How to get sunscreen stains out of clothes and other fabrics

Sunscreen is important for the health of your skin, but it can make an absolute mess of your clothes — especially your favorite summer whites.

The thing that makes sunscreen stains such a challenge to remove is a complex chemical reaction that occurs between the ingredients in sunscreen, fabrics and water. But an unexpected cleaning product is the secret to eliminating these complicated stains.

Sunscreen is a combination stain that is made up of oil and mineral compounds, which are broken down for stain removal in different ways.

Avobenzone, an ingredient found in most sunblock formulas, is the bad actor that makes sunscreen stains so difficult to remove from clothing, towels, fabric outdoor furniture, etc. “Avobenzone has the propensity to oxidize,” says Wayne Edelman, president of Meurice Garment Care, “which causes the yellow-orange stain.”

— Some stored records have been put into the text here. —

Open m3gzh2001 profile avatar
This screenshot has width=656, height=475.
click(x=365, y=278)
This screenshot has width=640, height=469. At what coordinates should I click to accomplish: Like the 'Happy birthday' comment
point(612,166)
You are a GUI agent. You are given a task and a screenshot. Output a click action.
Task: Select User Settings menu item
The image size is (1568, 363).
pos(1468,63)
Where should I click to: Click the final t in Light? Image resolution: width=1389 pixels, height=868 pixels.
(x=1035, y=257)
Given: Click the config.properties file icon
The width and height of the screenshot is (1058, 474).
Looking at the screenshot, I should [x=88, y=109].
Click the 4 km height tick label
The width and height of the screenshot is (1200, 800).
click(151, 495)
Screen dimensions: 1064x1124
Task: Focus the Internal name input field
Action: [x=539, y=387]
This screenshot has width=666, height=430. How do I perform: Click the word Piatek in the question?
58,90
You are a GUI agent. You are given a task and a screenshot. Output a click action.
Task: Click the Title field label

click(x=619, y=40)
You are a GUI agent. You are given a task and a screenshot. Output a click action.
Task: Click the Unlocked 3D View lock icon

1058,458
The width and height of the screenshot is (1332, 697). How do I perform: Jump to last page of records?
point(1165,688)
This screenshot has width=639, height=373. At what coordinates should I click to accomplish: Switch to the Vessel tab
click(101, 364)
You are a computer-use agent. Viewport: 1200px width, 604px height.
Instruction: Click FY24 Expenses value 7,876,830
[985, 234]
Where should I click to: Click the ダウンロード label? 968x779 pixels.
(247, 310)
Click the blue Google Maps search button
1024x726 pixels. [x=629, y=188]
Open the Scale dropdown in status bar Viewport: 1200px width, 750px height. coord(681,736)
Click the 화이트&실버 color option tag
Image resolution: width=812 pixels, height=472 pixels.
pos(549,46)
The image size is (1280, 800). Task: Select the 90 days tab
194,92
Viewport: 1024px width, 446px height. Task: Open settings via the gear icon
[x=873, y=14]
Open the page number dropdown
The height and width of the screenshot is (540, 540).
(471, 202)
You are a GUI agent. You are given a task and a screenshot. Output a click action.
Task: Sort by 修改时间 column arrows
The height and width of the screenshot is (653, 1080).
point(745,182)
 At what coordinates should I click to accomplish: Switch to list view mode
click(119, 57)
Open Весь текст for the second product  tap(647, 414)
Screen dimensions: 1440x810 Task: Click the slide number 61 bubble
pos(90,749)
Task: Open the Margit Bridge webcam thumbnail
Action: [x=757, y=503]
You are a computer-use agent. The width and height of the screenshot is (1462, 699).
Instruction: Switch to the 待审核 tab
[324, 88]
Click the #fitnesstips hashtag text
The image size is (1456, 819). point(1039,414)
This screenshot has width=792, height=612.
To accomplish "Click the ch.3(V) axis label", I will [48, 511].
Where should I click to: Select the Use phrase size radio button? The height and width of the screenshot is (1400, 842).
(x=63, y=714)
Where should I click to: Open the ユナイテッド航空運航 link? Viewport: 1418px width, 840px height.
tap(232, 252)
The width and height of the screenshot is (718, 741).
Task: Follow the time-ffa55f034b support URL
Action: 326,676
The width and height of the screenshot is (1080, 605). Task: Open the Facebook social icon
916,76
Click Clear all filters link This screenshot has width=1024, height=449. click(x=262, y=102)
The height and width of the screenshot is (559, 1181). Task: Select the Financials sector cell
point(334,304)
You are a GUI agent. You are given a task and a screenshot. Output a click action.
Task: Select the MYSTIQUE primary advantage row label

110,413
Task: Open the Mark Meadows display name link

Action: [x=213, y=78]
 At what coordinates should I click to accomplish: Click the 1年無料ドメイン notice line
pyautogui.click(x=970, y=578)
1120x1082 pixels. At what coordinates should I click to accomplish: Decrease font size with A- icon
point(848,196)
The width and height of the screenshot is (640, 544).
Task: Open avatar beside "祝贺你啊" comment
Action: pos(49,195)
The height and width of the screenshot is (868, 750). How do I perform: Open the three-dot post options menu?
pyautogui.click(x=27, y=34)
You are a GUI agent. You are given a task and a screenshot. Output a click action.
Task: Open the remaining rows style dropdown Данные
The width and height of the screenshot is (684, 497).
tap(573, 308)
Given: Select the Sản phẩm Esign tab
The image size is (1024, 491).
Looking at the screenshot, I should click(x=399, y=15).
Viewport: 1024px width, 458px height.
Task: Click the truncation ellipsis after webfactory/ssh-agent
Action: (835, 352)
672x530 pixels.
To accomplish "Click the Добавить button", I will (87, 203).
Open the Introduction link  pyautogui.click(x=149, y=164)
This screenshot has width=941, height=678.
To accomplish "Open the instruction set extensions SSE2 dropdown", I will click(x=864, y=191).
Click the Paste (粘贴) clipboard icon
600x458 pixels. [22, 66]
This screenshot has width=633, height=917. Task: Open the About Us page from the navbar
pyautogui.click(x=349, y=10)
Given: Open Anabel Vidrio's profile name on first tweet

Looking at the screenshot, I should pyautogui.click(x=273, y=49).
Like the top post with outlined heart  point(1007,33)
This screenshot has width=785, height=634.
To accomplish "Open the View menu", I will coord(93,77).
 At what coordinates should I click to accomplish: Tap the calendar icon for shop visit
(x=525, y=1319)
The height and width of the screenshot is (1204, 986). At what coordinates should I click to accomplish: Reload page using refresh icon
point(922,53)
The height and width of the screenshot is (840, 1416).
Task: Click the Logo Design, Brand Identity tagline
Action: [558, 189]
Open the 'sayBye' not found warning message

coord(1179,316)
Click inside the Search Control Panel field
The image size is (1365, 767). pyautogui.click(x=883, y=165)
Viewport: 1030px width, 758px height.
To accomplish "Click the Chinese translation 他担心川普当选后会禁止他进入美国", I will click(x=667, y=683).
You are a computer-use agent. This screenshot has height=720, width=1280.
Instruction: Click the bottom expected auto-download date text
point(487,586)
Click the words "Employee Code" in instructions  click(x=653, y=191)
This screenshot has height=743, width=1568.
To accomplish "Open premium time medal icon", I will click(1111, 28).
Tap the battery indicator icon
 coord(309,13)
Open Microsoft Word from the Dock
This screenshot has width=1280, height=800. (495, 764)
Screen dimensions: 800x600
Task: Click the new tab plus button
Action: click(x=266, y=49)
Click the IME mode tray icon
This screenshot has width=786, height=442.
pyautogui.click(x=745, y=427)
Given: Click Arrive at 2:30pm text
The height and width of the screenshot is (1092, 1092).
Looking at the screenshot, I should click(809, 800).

To put it another way, when avobenzone mixes with the minerals in water, the orangish stains that result are, essentially, rust stains. If you live in an area with hard water you will experience more severe rust stains caused by sunscreen, because of the mineral content of your local water supply. According to the fabric care experts at Tide, synthetic fabrics are more prone to these types of stains than natural fibers, like cotton, linen or denim.

While it can be difficult to avoid these stains, there are some things you can do to protect your clothing. “Just like perfume, it is best to apply sunscreen and let it dry before putting on clothing,” Edelman advises. But when sunscreen stains do happen on clothing, there is a secret weapon to reach for.

Now that we’ve identified what those yellowish, orangish sunscreen stains are — rust stains — we have the information we need to pick the right stain removing product. By now you may have guessed what it is! (If you haven’t, we’re about to tell you.)

It is rust remover.

Yes! The unexpected cleaning product that removes rust-like sunscreen stains is rust remover. Makes sense, right?!?

Carbona Stain Devils #9 Rust and Perspiration

To treat yellow-orange sunscreen stains, use a rust stain remover designed for clothing, like Carbona Stain Devils #9, which is the formula for rust and perspiration.

Whink Rust Stain Remover

Multipurpose rust removers, like Whink Rust Stain Remover, that are formulated to remove rust stains from hard surfaces such as porcelain or iron, can also be used on fabrics.

Jieshke Laundry Brush

Because of the chemical reaction avobenzone has to the minerals in water, it is recommended that you treat sunscreen stains prior to laundering — the more sunscreen you can remove before an item of clothing is exposed to water, the less likely those orange rust stains are to occur. “It is recommended to pre-treat any areas that come in contact with sunscreen,” Edelman says. “The stain remover can be applied and brushed gently prior to washing.” Use a laundry brush to work the rust remover into the stain and lift it out of the fabric.

Another way to remove rust stains from clothing is to use a combination of lemon juice and salt.

Morton Iodized Table Salt

Using lemon juice and salt is an easy and inexpensive way to remove rust stains from clothing and other textiles. The trick to this method is in the process, which is important — follow these steps to treat rust-like sunscreen stains:

  • Step 1: Flush the stained section of the garment with cool running water.
  • Step 2: Lay the garment flat and squeeze lemon juice on the stain so that it is well saturated.
  • Step 3: Pour a pile of salt on the lemon juice and let it sit overnight.
  • Step 4: In the morning, brush away the salt and launder the garment as you usually would.